Die Strukturen sind sehr klein, ich habe das mit dem 100 Ölimmersionsobjektiv aufgenommen.
Man sieht kohlige Substanz in einer Kalkmatrix. Ist jetzt nicht so spektakulär, aber vielleicht fällt Euch ja etwas interessantes auf.

Viele Grüsse,
Florian

derda

Hallo Florian,

erinnert mich irgendwie an meinen Rodochrositdünnschliff. Wenigstens ist man mit dem Dünnschliff in Nullkommanichts fertig. Das tröstet über das wenig spektakuläre fürs Auge hinweg  ;)

Viele Grüße

Erik

Gerd Schmahl

#2
Hallo Florian,
woran macht Du den Stromatholithen denn fest? Es werden zwar immer mehr Stromas beschrieben, aber die sicheren Stromas die ich kenne haben eine mehr oder weniger blumenkohlartige Form, die sich auch in gewellten Anwachslinien niederschlägt. Ohne das Stück in der Hand gehabt zu haben ist es natürlich schwer, genaues zu sagen, aber ich sehe bis jetzt nur einen nahezu parallel gebänderten Kalk mit tektonisch bedingten Rissen. Interessant wäre eine nicht so hohe Vergrößerung, die vielleicht mehrere Bänder gleichzeitig zeigt und die Ursache der Farbwechsel offenbart. Wenn Du Gewissheit haben möchtest, kann ich Dir den Kontakt zu einem Stromatolithen-Kenner herstellen, einen Hobbisten mit hunderten Stromas aus aller Welt. Aber das würde ich lieber über PM machen.
LG Gerd
Man sagt der Teufel sei, im Detail versteckt,
doch hab' ich mit dem Mikroskop viel Göttliches entdeckt.

Florian D.

Danke für die Antworten!
Dass es sich vielleicht um einen Stromatoliten handeln könnte, habe ich aus einem geologischen Führer, der allerdings gerade in Spanien liegt. So recht glauben tu ich es aber auch nicht. Die dunklen Bänder enthalten diese kohligen einschlüsse, die oft aus sehr kleinen Kügelchen traubig aufgebaut scheinen. Die helleren Bänder enthalten nur Calcit. Ich dachte, dass die schwarzen Kügelchen vielleicht Reste von einzelligen Algen oder Cyanobakterien sein könnten. Aber nachdem dies mein erster Ausflug in die Mikropalaeontologie ist, ist dies auch nur eine vage Spekulation. Habt Ihr vielleichy ein Bildchen von sowas?

[Übungsdaten]:

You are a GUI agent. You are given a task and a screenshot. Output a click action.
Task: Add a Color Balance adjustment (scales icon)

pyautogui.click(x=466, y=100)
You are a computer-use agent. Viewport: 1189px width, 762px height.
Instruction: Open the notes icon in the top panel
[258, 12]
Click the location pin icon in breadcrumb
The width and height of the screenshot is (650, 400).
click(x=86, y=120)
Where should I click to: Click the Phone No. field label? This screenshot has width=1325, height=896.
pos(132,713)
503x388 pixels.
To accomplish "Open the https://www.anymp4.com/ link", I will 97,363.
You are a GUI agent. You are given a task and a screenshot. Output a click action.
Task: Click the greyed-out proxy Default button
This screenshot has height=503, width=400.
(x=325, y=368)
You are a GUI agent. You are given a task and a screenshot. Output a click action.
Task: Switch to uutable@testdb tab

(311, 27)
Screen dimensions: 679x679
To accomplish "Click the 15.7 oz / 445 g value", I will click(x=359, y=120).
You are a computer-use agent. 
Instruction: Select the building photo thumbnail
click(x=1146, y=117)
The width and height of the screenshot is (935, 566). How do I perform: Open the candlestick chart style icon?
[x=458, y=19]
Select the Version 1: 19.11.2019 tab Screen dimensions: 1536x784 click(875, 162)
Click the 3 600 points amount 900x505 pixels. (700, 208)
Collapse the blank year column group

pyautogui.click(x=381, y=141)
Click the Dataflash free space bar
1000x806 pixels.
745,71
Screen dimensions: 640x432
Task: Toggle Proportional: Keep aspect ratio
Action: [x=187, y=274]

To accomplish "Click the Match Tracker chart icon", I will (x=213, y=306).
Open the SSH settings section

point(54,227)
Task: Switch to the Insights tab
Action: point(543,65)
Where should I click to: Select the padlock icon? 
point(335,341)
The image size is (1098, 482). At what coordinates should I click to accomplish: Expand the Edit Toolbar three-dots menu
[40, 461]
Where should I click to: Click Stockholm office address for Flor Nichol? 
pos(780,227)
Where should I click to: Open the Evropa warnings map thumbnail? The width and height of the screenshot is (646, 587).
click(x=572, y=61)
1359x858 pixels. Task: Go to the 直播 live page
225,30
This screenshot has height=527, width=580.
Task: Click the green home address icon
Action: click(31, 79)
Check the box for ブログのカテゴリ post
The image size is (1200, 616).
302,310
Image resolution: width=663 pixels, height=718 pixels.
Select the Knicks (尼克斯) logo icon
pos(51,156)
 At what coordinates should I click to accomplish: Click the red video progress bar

[Deine Aufgaben]:
[1] Was enthalten laut dem Forenauszug zum möglichen Stromatolithen die helleren Bänder?
[2] Führe den Forenauszug zum möglichen Stromatolithen nach seinem letzten Satz weiter.
Die Auflistung stammt aus einer anderen Quelle.

[Lösungen zur Übung]:
[1] Nur Calcit.

[2]
Viele Grüsse,
Florian

Gerd Schmahl

Hallo Florian,
Stromatolithen haben viele Gesichter. Hier ein Top-Stück. So schön farblich abgesetzt sind die Schichten aber nur selten.
LG Gerd
Man sagt der Teufel sei, im Detail versteckt,
doch hab' ich mit dem Mikroskop viel Göttliches entdeckt.

Florian D.

Hallo Gerd,

schönere Stromatolithen habe ich auch schon gesehen :-) Ich meinte eher, ob jemand bessere Fotos von Dünnschliffen Selbiger hat. Wie sollen denn so fossilisierte Cyanobakterien aussehen?

Viele Grüsse,
Florian

TPL

#6
Hallo Florian,

Stromatolithen waren eine Weile lang "in" und wo immer laminierte Kalke gefunden wurden, tauchte auch bald dieser Begriff auf. Da sie mikroskopisch so einfach aufgebaut sind, ist eine sichere Ansprache schwer, solange es keine makroskopischen Hinweise auf ihre charakteristischen "Blumenkohl-Strukturen" gibt.

Laminierte Sedimentgesteine, einschließlich Karbonaten, gibt es dagegen nicht selten, und manchmal erscheint ein Zusammenhang der Lamination mit periodisch wechselndem Strömungsregime wahrscheinlicher als eine biogene Ursache. Anhand Deines Handstück-Bildes wäre ich nicht in der Lage, eine Entscheidung zu treffen.

Dunkle, opake Partikel von so geringer Größe wie im zweiten Bild sind ebenfalls problematisch anzusprechen. Das könnten auch (framboidale) Pyrit-Aggregate sein. Manchmal lässt sich das von kohligem Material unterscheiden, wenn man zu Auflicht-beleuchtung wechseln kann, und die opaken Partikel dabei messingfarben glänzen.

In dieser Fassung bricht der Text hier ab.